## VORLIEGENDER TEXT

•••••

Namensgebend für diese Dynastie war Tuluun, ein ehemaliger turkstämmiger Militärsklave, der ursprünglich in der Leibgarde des Chaliifah Al-mu’tasim (218 -227/833-842) diente und dort in den Kommandeursrang aufstieg. Er verwandte seine Energie darauf, seinen Sohn Ahmad gründlich militärisch auszubilden, und als dieser bedeutende Qualität aufweisen konnte, wurde er zum Gouverneur von Ägypten ernannt. Zu dieser Zeit zogen die meisten Gouverneure das kulturell hochstehende und üppige Großstadtleben in Baghdaad dem Leben in den Provinzen vor, d. h. sie herrschten nur über Sachverwalter. Ahmad Bnu-tuluun blieb jedoch in Ägypten und schaffte sich eine straff organisierte Armee aus schwarzen Sklaven, byzantinischen Söldnern und stammesverwandten Türken, die allesamt nicht auf den Chaliifah, sondern auf ihn vereidigt waren.
Als Ahmad die wichtigsten Städte in Syrien und Palästina besetzte und offen als Gouverneur Syriens auftrat, kam es zum Konflikt mit dem Chaliifah. Die Probleme konnte er jedoch mit Diplomatie, Geschicklichkeit und Waffen lösen, worauf er sich auf einer stark befestigten Burg in Fustaat (später in der Fatimidenzeit: Alt-Kairo) festsetzte. Sein Sohn Chumarawaih (270-283/884-895) musste sich zunächst mit Waffengewalt behaupten, erhielt jedoch vom Chaliifah für die Frist von 30 Jahren die offizielle Bestätigung als Statthalter von Ägypten, Syrien und Nordirak. Dafür musste er einen relativ geringen regelmäßigen Tribut an den Hof entrichten. Dieses politische Arrangement wurde sogar durch die Heirat einer Tuluniden-Fürstentochter mit dem Chaliifah Al-mu’tadid (279-289/892-902) bekräftigt. Der Staat zerfiel schließlich durch Ereignisse, die er mit vielen anderen Dynastien seiner Zeit teilte: Demoralisierung der Armee, Familienfehden und Morde, Abfall der besten Heerführer, Aufstände in Syrien und Einfall der Hoftruppen aus dem Irak. Der letzte Tulunide wurde 292/905 nach Baghdaad deportiert.

•••••

## DATENAUSZUG
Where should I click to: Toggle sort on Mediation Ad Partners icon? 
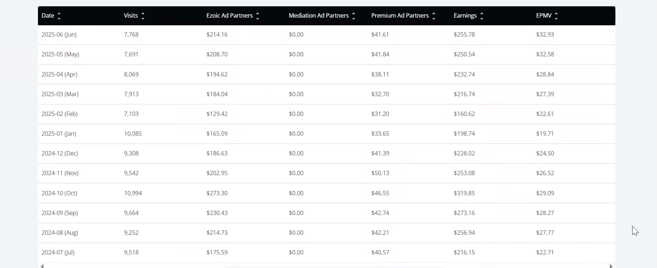coord(353,16)
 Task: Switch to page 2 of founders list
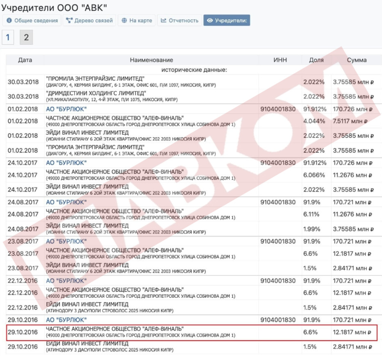coord(26,38)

•••••

## AUFGABE 1
Gib aus dem Text über die Tuluniden den Abschnitt von „Namensgebend für diese“ bis einschließlich „ihn vereidigt waren.“ wortgetreu aus.
## AUFGABE 2
Für welchen Zeitraum bestätigte der Chaliifah Chumarawaih laut dem Text über die Tuluniden offiziell als Statthalter von Ägypten, Syrien und Nordirak?
Die Zeilen werden zur Bearbeitung nicht benötigt.

## ANTWORT 1
Namensgebend für diese Dynastie war Tuluun, ein ehemaliger turkstämmiger Militärsklave, der ursprünglich in der Leibgarde des Chaliifah Al-mu’tasim (218 -227/833-842) diente und dort in den Kommandeursrang aufstieg. Er verwandte seine Energie darauf, seinen Sohn Ahmad gründlich militärisch auszubilden, und als dieser bedeutende Qualität aufweisen konnte, wurde er zum Gouverneur von Ägypten ernannt. Zu dieser Zeit zogen die meisten Gouverneure das kulturell hochstehende und üppige Großstadtleben in Baghdaad dem Leben in den Provinzen vor, d. h. sie herrschten nur über Sachverwalter. Ahmad Bnu-tuluun blieb jedoch in Ägypten und schaffte sich eine straff organisierte Armee aus schwarzen Sklaven, byzantinischen Söldnern und stammesverwandten Türken, die allesamt nicht auf den Chaliifah, sondern auf ihn vereidigt waren.

## ANTWORT 2
Für die Frist von 30 Jahren.